Ivereigh, by the way, is billed as an “editor” at Crux, so his postings express something of the editorial stance of Crux. Ivereigh attacked converts (who disagree with him, official interpreter of the Holy Spirit) as “neurotic”.
Canonist Ed Peters responded (HERE) to the dreadful essay posted by Ivereigh at Crux (to their shame -and to the shame of the KCs who pay for Crux).
Let’s see what the always level-headed Peters has to say.
Come over here and say that
Austen Ivereigh, in one of the most embarrassing essays Crux has ever run, recently smeared seven talented Catholic commentators as suffering from ‘convert neurosis’. Not once in passing, but repeatedly, Ivereigh uses ‘neurosis’ and ‘neurotic’ in regard to some seven writers, Ross Douthat, Daniel Hitchens, Carl Olson, Edward Pentin, Rusty Reno, Matthew Schmitz, and John-Henry Westen. Ivereigh even offers a primer on what “neurosis” means, suggesting a war-scarred woman’s throwing herself to the ground when later stopped by a policeman as, one supposes, an example of how ‘convert neurotics’, supposedly being persons given to extreme reactions to un-realities in the Church, might behave.
While an expert in psychology can tell us whether any of these men are, in fact, “neurotic”, and an expert in morals can tell us whether Ivereigh’s employing and Crux’s circulating of such labels against brothers in the Lord meets any standard of decency in Christian discourse, Ivereigh’s constant referral to these Catholics as “converts” draws my attention.

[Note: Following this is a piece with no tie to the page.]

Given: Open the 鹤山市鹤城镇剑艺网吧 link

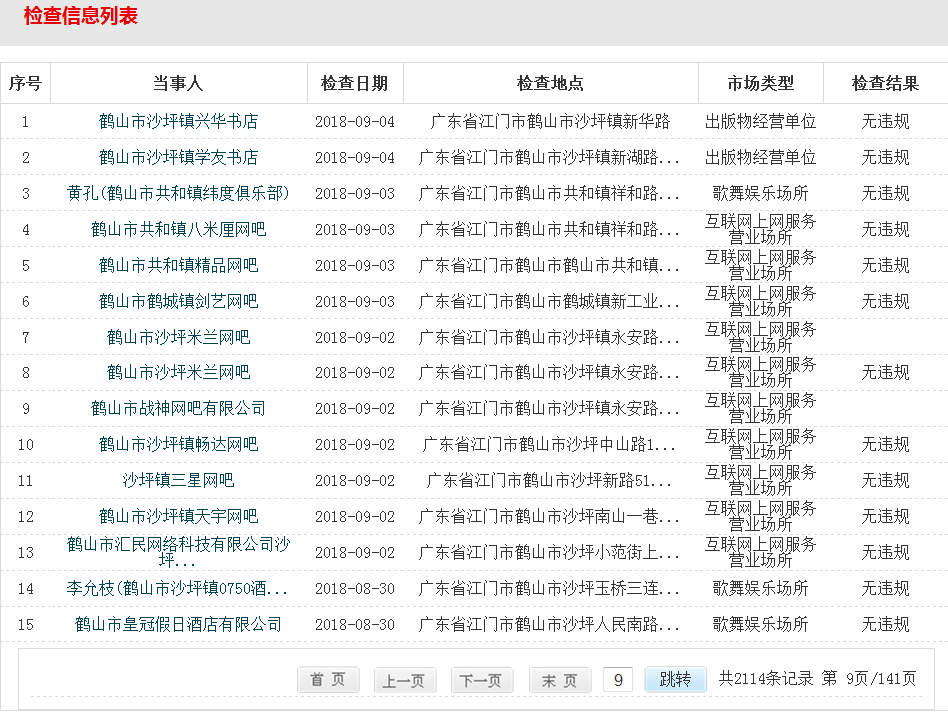Looking at the screenshot, I should (178, 301).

Ivereigh’s description of several figures (Douthat and Reno as former Episcopalians, Olson as a former Protestant fundamentalist, and Hitchens and Pentin as former Anglicans) plus what I gather about Westen (a once fallen-away Catholic who went through an atheistic period) and Schmitz (who talks respectfully about his days as a Protestant), suggests that not one of them, not one, would, under American catechetical criteria, qualify as “converts” at all—let alone as neurotic ones.

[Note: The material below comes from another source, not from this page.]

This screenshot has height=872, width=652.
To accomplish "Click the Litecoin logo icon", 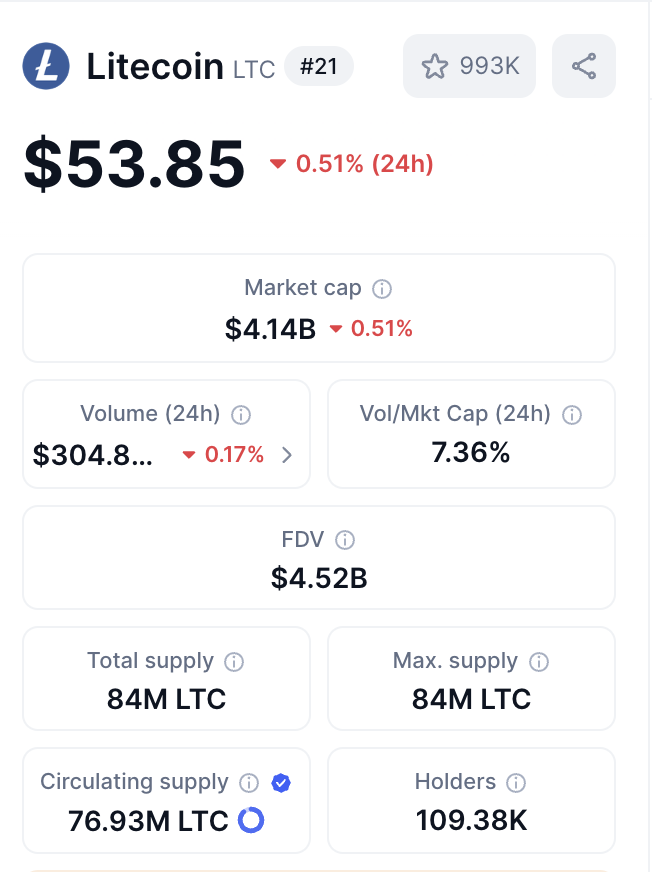I will click(x=44, y=65).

According to the (US) National Statutes for the Catechumenate (November, 1986) no. 2 (my emphasis), “the term ‘convert’ should be reserved strictly for those converted from unbelief to Christian belief and never used of those baptized Christians who are received into the full communion of the Catholic Church.” Number 3 reiterates that this “holds true even … [for] baptized Catholic Christians … whose Christian initiation has not been completed by confirmation and Eucharist” (Westen) and [for] “baptized Christians who have been members of another Church or ecclesial community and seek to be received into the full Communion of the Catholic Church” (the other six authors). [So, when an unbaptized person enters the Church through baptism and the other sacraments, that person is a convert. When someone baptized in the, say, Lutheran church enters, technically he is not a convert, because he is already validly baptized.]

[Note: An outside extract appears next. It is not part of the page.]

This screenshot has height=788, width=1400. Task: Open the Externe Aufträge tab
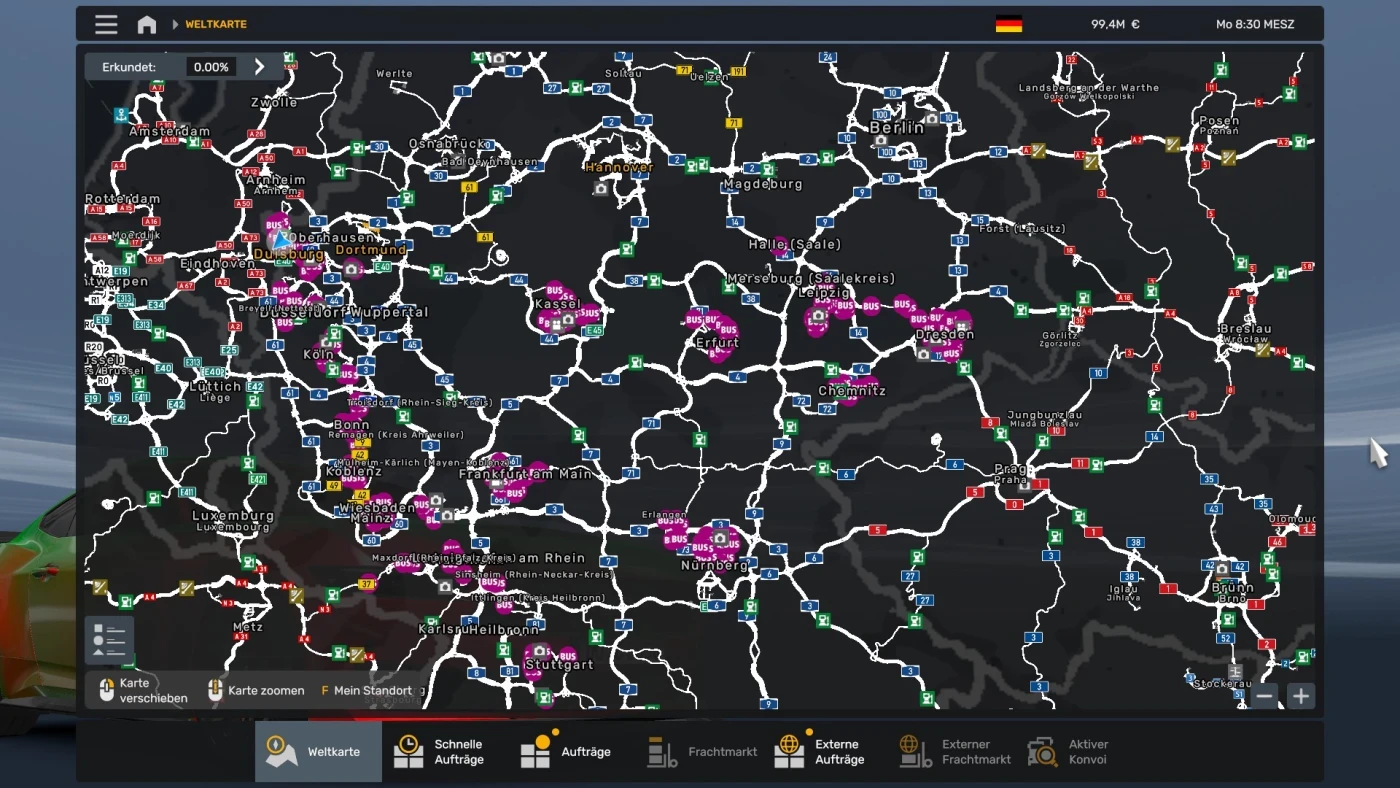pos(820,752)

Now perhaps the circles Ivereigh runs in ‘over there’ do not bother with this important distinction among persons entering into full communion, and I grant that some Catholics ‘over here’ might still show ecclesial insensitivity by referring to separated Christians coming into full communion as “converts”, i.e., as if they had not been baptized. But, as most of the men Ivereigh chastises are Americans, and as the American bishops are trying to get American Catholics to think more accurately about these things, I thought Ivereigh’s outdated and inaccurate use of the word “convert”—to say nothing of his abuse of the tragedy that is “neurosis”—worth noting.
Peters raises a good point. That said, in common parlance we use the word “convert” for a larger range of people.
UPDATE:
I see that Fr. Longenecker has weighed in. HERE “Stop bashing converts….”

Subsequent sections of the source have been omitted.